3.5. Effect of Inhibition of Autophagy δ-TT-Induced on Survival of HCC Cells

In cancer cells, autophagy carries out a complex and dual role; in fact, it can develop a cytoprotective action and drug resistance, and on the other hand, in different cellular conditions, cell death can be induced [37].
We then analyzed the cytotoxic activity of δ-TT in HepG2 cells in the presence of 3-MA, an autophagy inhibitor which blocks the formation of autophagosomes. Preliminarily, we verified whether 3-MA at a dose of 2 mM was able to block autophagy activation. WB analysis of LC3 in Figure 5A showed that co-treatment with 3-MA and δ-TT impaired the LC3-II accumulation. We then performed cell proliferation analysis in cells treated with δ-TT (25 µg/mL, 48 h) in the presence of 3-MA. The results obtained showed that 3-MA reversed, in a significative manner, the antiproliferative (Figure 5B) and proapoptotic activity (Figure 5C) of δ-TT. These results demonstrated that δ-TT-induced autophagy is a process that triggers apoptotic cell death. Since 3-MA could also inhibit other cellular functions, we genetically inhibited autophagy by knockout of ATG5 gene using ATG5 siRNA. The silencing of ATG5 protein expression was assessed by WB after 72 h of silencing using ATG5 siRNA (Figure 5D).

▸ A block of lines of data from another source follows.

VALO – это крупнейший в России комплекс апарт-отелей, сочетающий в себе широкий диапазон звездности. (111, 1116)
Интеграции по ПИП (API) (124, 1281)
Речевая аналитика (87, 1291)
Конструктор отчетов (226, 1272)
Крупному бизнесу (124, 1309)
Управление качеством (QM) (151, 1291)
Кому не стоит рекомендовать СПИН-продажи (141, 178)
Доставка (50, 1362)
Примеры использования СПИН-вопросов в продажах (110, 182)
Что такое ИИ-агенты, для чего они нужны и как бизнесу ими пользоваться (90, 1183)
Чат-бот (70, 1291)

The result in Figure 5E confirmed that LC3-II formation induced by δ-TT (25 µg/mL, 48 h) was significant reduced after ATG5 siRNA (Figure 5E). In addition to this, the antiproliferative effect and proapoptotic activity of δ-TT (25 µg/mL, 48 h) (Figure 5F,G) in the presence of ATG5 siRNA were counteracted, similar to the result obtained with 3-MA. These results collectively demonstrate that δ-TT-induced autophagy is a process that promotes apoptotic cell death in HepG2.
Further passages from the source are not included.